- Description of the task
Working from the top of the listing below, retype each line through the line containing "The image size is (1134, 577).", both included, with no pictures.

- Input data
=======

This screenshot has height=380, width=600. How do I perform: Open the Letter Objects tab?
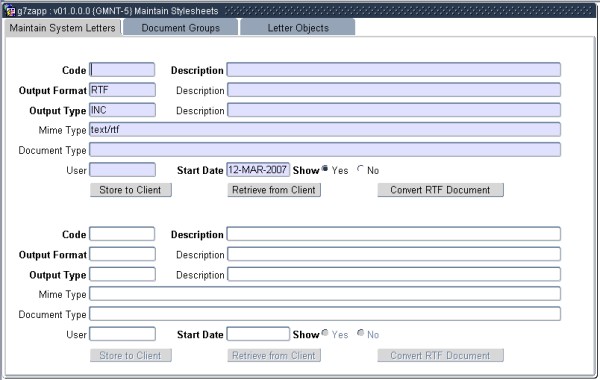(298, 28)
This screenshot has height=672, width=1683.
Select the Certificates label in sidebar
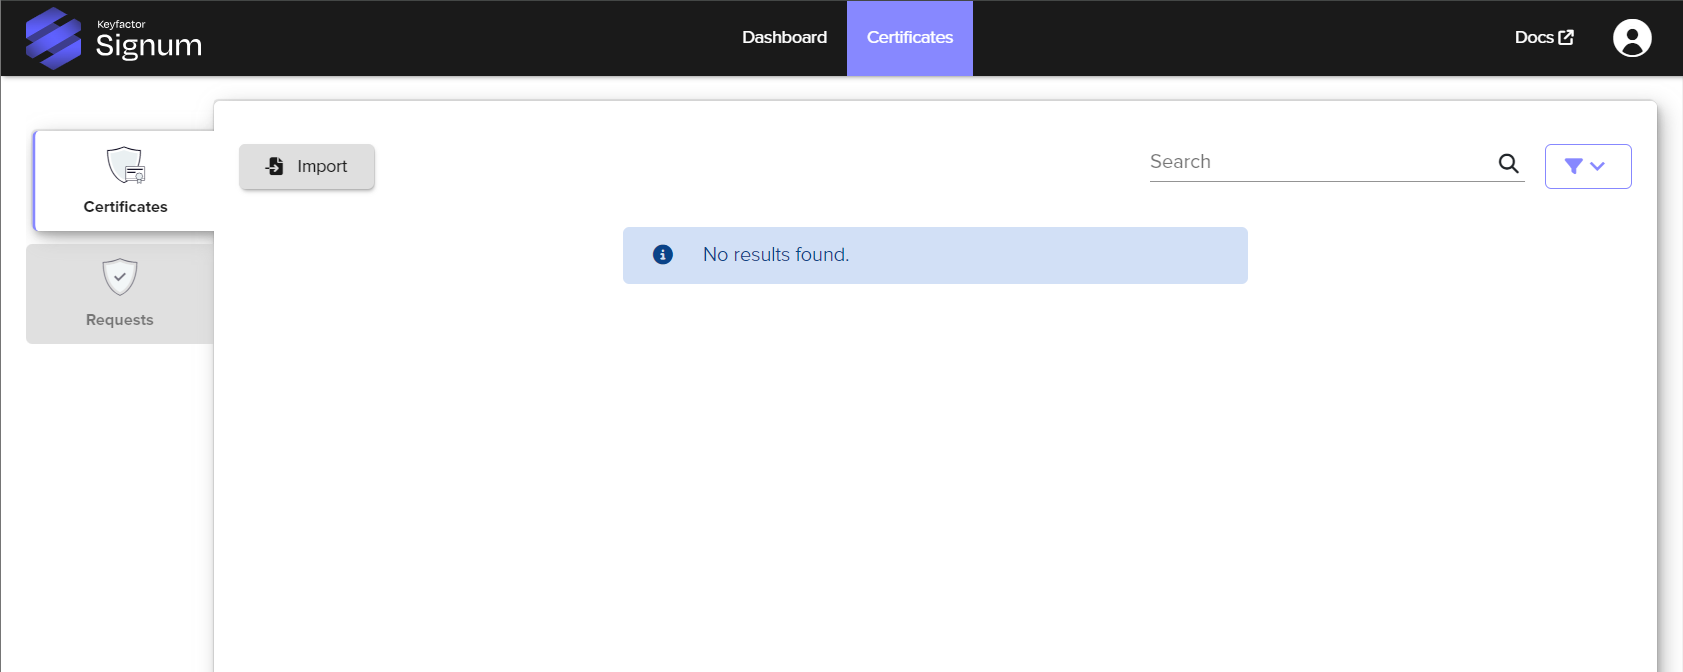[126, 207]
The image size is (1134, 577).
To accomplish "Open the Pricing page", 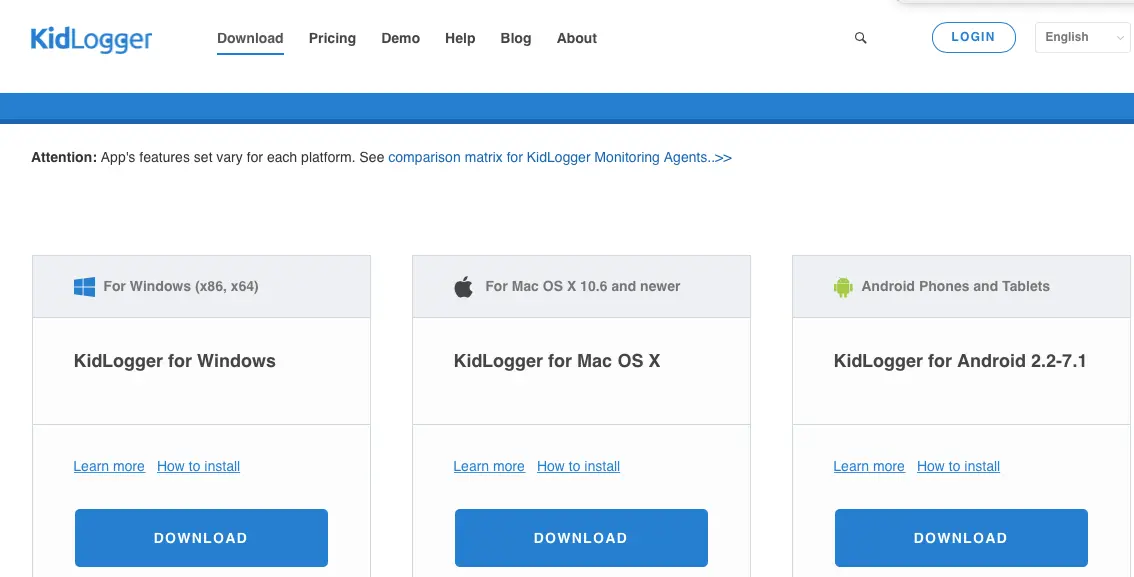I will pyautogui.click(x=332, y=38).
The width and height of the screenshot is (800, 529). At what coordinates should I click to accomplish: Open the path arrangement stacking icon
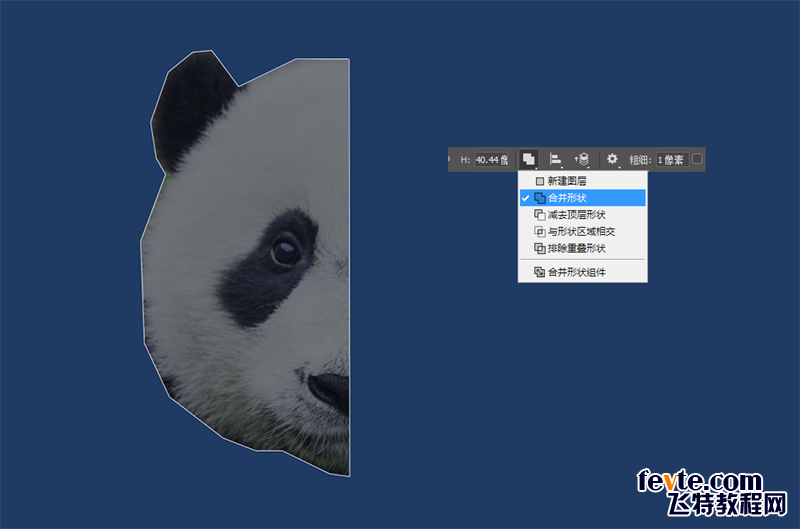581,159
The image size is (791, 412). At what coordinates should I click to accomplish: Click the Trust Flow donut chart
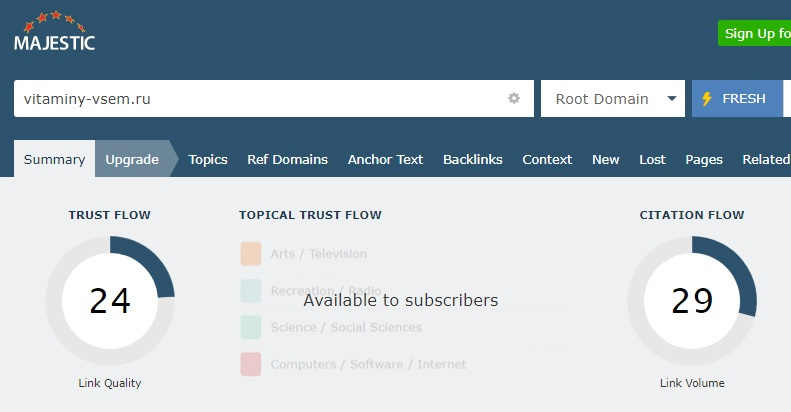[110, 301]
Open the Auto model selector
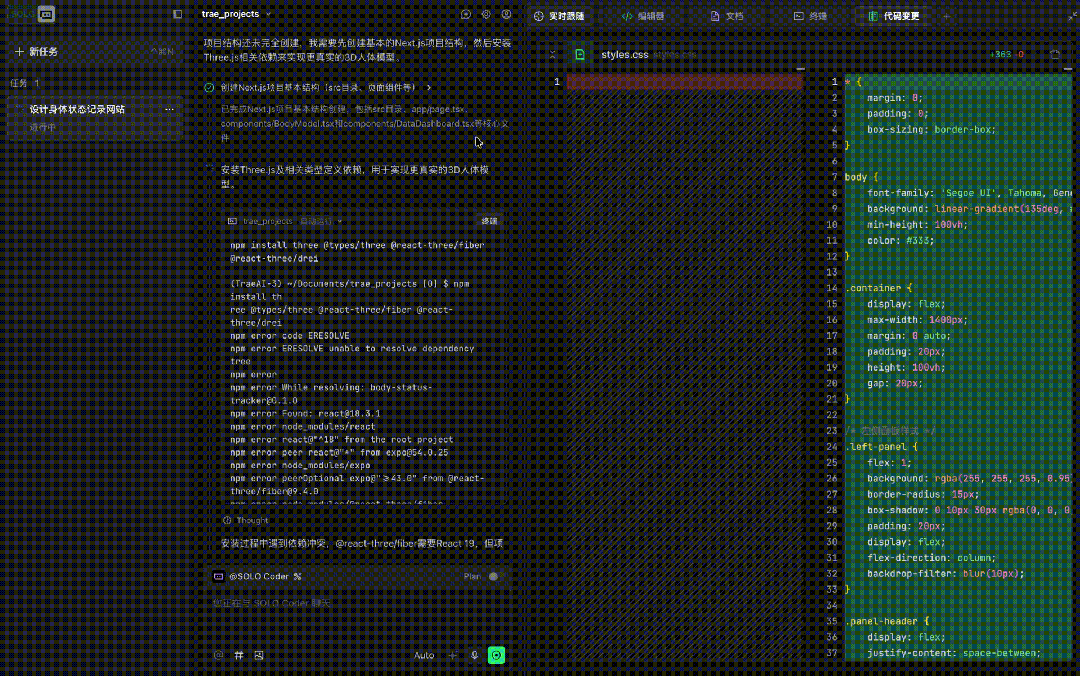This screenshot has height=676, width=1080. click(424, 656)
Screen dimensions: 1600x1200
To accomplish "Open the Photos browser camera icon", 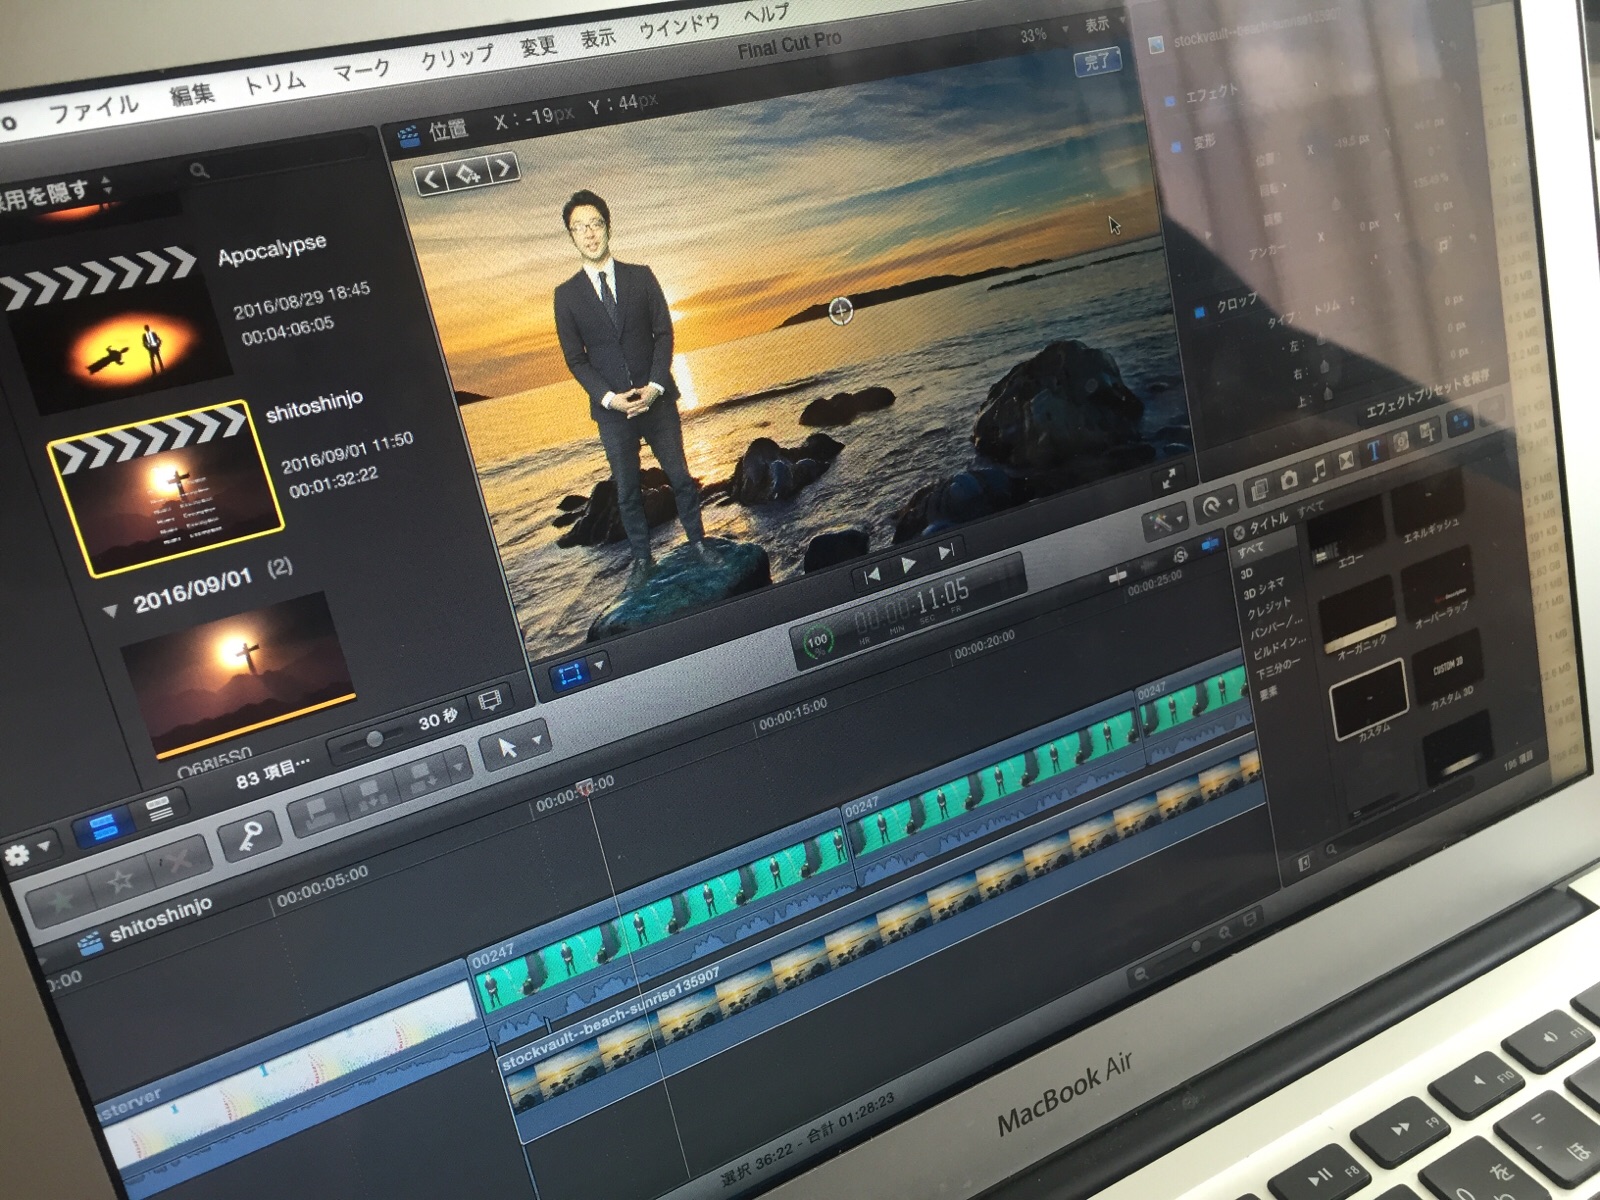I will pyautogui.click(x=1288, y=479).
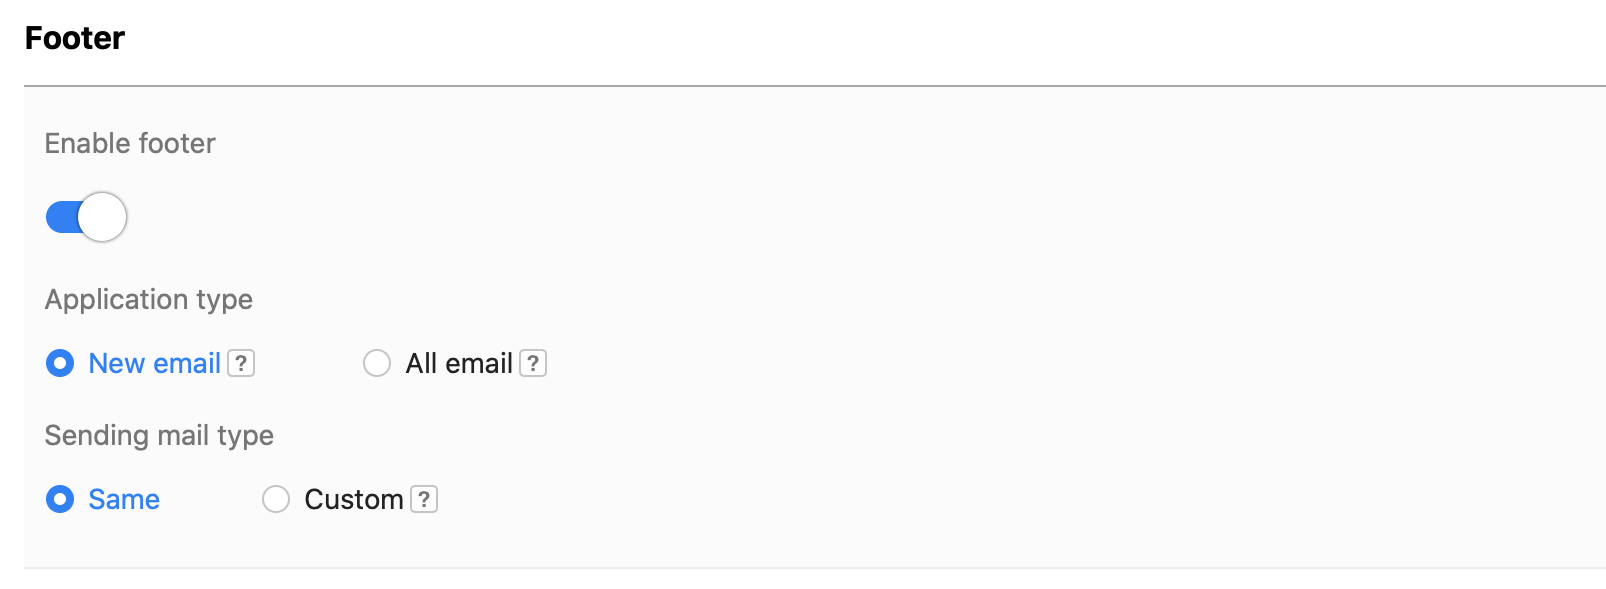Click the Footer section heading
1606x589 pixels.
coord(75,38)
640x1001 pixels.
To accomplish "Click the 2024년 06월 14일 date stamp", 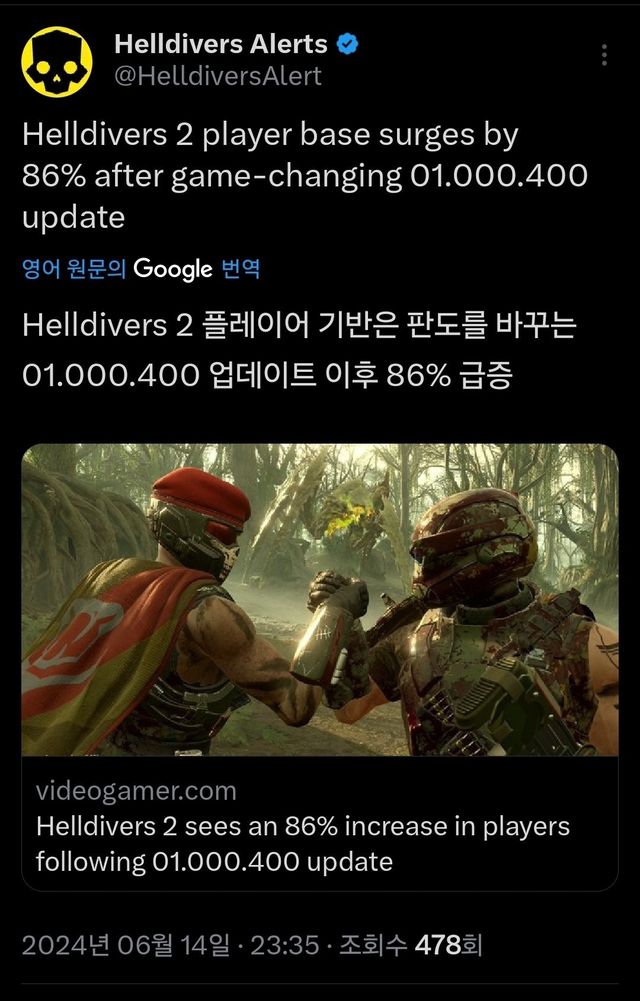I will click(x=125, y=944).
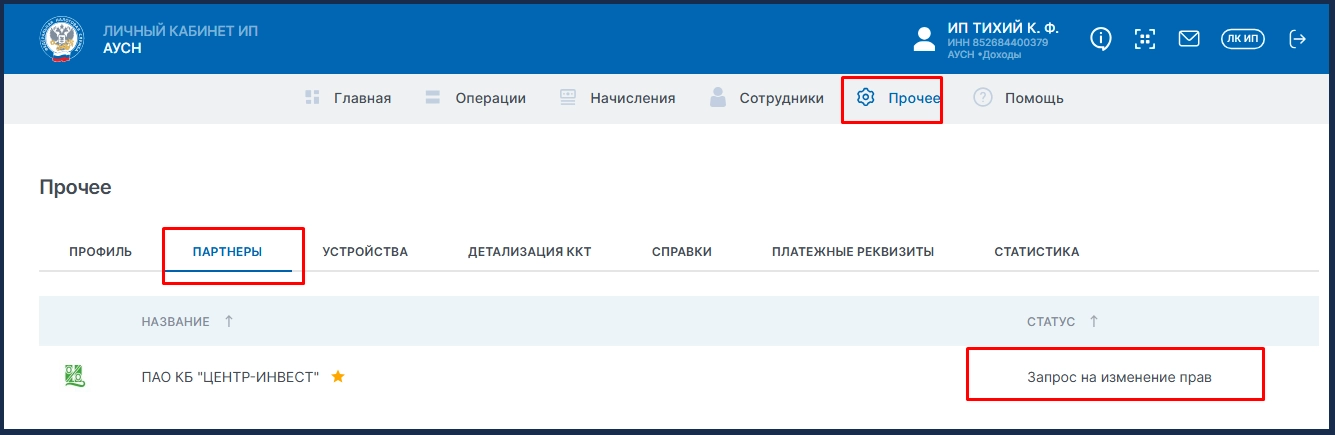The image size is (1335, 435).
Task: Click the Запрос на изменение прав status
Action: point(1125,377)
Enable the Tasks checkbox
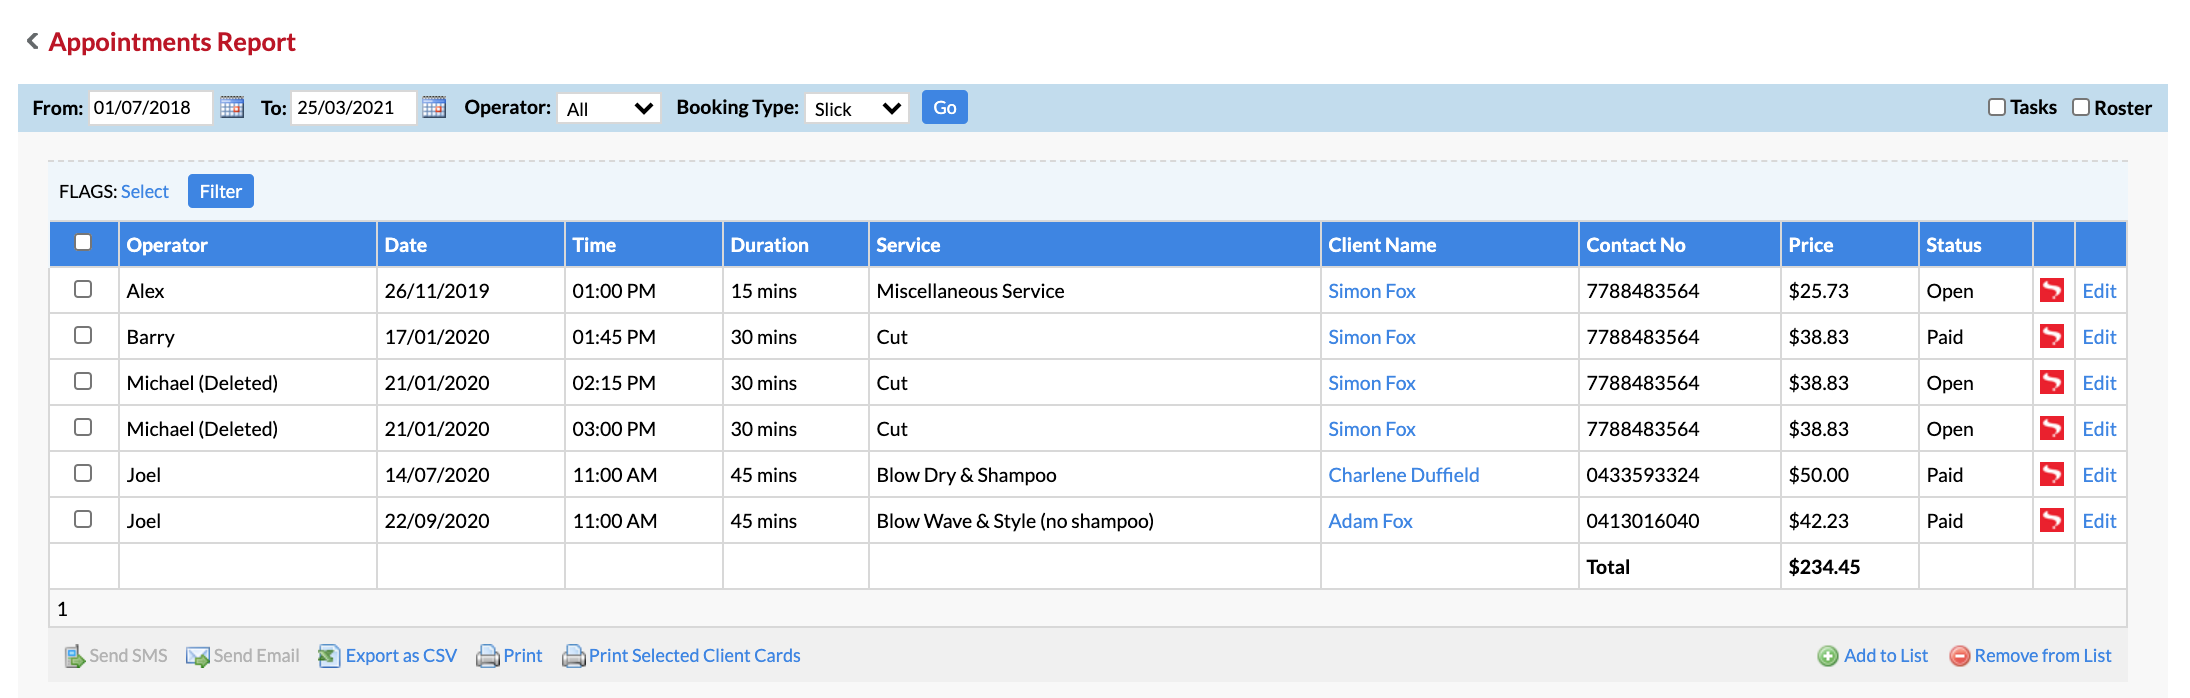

=======

- Exercise solution
This screenshot has height=380, width=600. How do I perform: Open the Letter Objects tab?
(298, 28)
This screenshot has height=672, width=1683.
Select the Certificates label in sidebar
[126, 207]
The image size is (1134, 577).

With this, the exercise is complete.